Emotions shape much of our lives, so it would make sense that they impact how we handle political discussions as well.
In his column with The New York Times, Arthur Brooks tackles the difficult question of political polarization. A great deal of political science scholarship has sought to examine how people’s attitudes are drifting increasingly farther apart and what this means for our two parties to work together. While most scholars focus on cultural values, economic interests, or other politically situated opinions, Brooks suggests that it is much more simple: we feel contempt.
He begins by explicating some recent research on “motive attribution asymmetry.” Such research has found that we tend to attribute loving motives to our political allies and hateful motives to our enemies, regardless of our party.
It is this asymmetry that allows us to develop a profound sense of contempt for the other side. This goes beyond concerns over incivility, and into this particularly powerful emotion’s pull on our evaluations. Contempt, he says, creates a sort of addiction, as social media and political elites leverage it to demonize political opposition and make compromise impossible.
Not only does contempt make compromise difficult, but it can also make us profoundly unhappy. The American Psychological Association found that experiences of contempt can make individuals feel rejected by their peers, leading to anxiety and depression.
And most people don’t want to feel this way. Most polls find that strong majorities want civil disagreement and compromise, rather than hostility and contempt.

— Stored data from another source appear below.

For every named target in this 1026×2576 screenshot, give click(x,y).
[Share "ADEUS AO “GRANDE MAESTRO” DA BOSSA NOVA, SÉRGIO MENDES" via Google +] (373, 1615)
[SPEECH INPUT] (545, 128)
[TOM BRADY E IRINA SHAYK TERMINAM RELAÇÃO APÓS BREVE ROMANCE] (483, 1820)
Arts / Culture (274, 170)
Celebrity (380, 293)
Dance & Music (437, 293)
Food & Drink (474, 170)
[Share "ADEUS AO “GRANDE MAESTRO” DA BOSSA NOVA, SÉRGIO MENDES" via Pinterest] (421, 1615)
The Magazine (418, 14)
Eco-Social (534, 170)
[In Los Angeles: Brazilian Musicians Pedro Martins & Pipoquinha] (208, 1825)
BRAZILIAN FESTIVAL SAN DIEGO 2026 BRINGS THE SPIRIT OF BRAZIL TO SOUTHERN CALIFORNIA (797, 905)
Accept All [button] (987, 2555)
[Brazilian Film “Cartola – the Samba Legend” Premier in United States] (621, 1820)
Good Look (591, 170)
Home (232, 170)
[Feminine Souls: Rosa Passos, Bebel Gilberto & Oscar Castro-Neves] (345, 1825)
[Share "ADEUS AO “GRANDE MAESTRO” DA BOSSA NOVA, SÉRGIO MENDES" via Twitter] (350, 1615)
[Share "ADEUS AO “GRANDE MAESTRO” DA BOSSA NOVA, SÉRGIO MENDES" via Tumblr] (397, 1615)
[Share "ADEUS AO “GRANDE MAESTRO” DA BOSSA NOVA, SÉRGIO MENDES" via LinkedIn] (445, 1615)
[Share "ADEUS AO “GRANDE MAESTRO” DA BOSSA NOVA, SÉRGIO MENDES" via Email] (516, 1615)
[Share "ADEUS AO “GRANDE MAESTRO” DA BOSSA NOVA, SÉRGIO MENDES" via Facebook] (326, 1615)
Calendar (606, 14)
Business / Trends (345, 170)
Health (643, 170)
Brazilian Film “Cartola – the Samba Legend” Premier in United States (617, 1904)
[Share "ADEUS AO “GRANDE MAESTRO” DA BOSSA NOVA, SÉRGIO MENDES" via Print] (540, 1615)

Brooks’ diagnosis of contempt as the source of many political ills is not without evidence. As we blogged on some time ago, contempt, alongside anger and disgust, can predict political and group-based violence. One of the first steps in dehumanizing out-groups is the cultivation of a feeling of contempt towards that group.
Contempt is deeply rooted in a sense of who other people are, and it often drives from an evaluation that they are lower in a hierarchy and lacking of respectable status. This can translate to a sense that that person is bad, disgusting, or not worthy of moral consideration.
Brooks notes that one way in which contempt can shape our political interactions is how it has increasingly eroded friendships. He contends that 1 in 6 Americans stopped speaking to a friend or family member during the 2016 presidential campaign.
If this is because of contempt, then it isn’t the first time contempt has killed a relationship. In fact, Dr. John Gottman, a renowned expert on emotions and relationships, described contempt as one of the “four horsemen” of the relationship apocalypse.